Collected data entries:
────

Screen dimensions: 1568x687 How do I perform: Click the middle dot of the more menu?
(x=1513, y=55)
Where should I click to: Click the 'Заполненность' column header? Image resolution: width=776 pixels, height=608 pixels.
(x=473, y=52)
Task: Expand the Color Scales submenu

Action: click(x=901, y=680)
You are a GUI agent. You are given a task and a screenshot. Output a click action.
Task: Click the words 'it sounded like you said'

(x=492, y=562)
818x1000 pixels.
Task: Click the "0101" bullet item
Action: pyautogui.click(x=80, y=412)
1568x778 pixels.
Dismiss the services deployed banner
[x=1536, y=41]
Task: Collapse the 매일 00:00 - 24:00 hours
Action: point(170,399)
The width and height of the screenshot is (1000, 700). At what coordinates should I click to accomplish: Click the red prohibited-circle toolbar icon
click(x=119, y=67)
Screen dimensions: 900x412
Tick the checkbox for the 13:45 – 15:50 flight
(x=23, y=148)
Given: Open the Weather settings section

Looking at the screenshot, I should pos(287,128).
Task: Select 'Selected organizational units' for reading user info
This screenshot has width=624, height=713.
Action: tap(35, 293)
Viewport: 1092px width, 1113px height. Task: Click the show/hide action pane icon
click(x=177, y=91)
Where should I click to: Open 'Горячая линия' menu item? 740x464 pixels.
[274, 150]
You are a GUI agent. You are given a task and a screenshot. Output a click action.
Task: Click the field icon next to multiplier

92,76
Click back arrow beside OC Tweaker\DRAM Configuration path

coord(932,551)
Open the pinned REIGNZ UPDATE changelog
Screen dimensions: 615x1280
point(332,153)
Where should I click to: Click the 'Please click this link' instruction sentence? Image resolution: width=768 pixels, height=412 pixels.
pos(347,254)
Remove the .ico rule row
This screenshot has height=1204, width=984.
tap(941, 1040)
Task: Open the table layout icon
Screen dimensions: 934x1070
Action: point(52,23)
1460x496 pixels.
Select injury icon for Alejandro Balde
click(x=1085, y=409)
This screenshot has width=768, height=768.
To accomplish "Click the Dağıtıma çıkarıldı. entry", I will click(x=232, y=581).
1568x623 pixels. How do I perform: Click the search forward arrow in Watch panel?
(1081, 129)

────

## [Job]
Rewrite the entire listing above, substituting "Screenshot size" for every occurrence of "Screen dimensions" and leaving everything else unchanged.

## [Solution to this problem]
Screenshot size: 1568x687 How do I perform: Click the middle dot of the more menu?
(x=1513, y=55)
Where should I click to: Click the 'Заполненность' column header? Image resolution: width=776 pixels, height=608 pixels.
(x=473, y=52)
Task: Expand the Color Scales submenu

Action: click(x=901, y=680)
You are a GUI agent. You are given a task and a screenshot. Output a click action.
Task: Click the words 'it sounded like you said'

(x=492, y=562)
818x1000 pixels.
Task: Click the "0101" bullet item
Action: pyautogui.click(x=80, y=412)
1568x778 pixels.
Dismiss the services deployed banner
[x=1536, y=41]
Task: Collapse the 매일 00:00 - 24:00 hours
Action: point(170,399)
The width and height of the screenshot is (1000, 700). At what coordinates should I click to accomplish: Click the red prohibited-circle toolbar icon
click(x=119, y=67)
Screenshot size: 900x412
Tick the checkbox for the 13:45 – 15:50 flight
(x=23, y=148)
Given: Open the Weather settings section

Looking at the screenshot, I should pos(287,128).
Task: Select 'Selected organizational units' for reading user info
This screenshot has width=624, height=713.
Action: tap(35, 293)
Viewport: 1092px width, 1113px height. Task: Click the show/hide action pane icon
click(x=177, y=91)
Where should I click to: Open 'Горячая линия' menu item? 740x464 pixels.
[274, 150]
You are a GUI agent. You are given a task and a screenshot. Output a click action.
Task: Click the field icon next to multiplier

92,76
Click back arrow beside OC Tweaker\DRAM Configuration path

coord(932,551)
Open the pinned REIGNZ UPDATE changelog
Screenshot size: 615x1280
point(332,153)
Where should I click to: Click the 'Please click this link' instruction sentence? Image resolution: width=768 pixels, height=412 pixels.
pos(347,254)
Remove the .ico rule row
This screenshot has height=1204, width=984.
tap(941, 1040)
Task: Open the table layout icon
Screenshot size: 934x1070
Action: point(52,23)
1460x496 pixels.
Select injury icon for Alejandro Balde
click(x=1085, y=409)
This screenshot has width=768, height=768.
To accomplish "Click the Dağıtıma çıkarıldı. entry", I will click(x=232, y=581).
1568x623 pixels. How do I perform: Click the search forward arrow in Watch panel?
(1081, 129)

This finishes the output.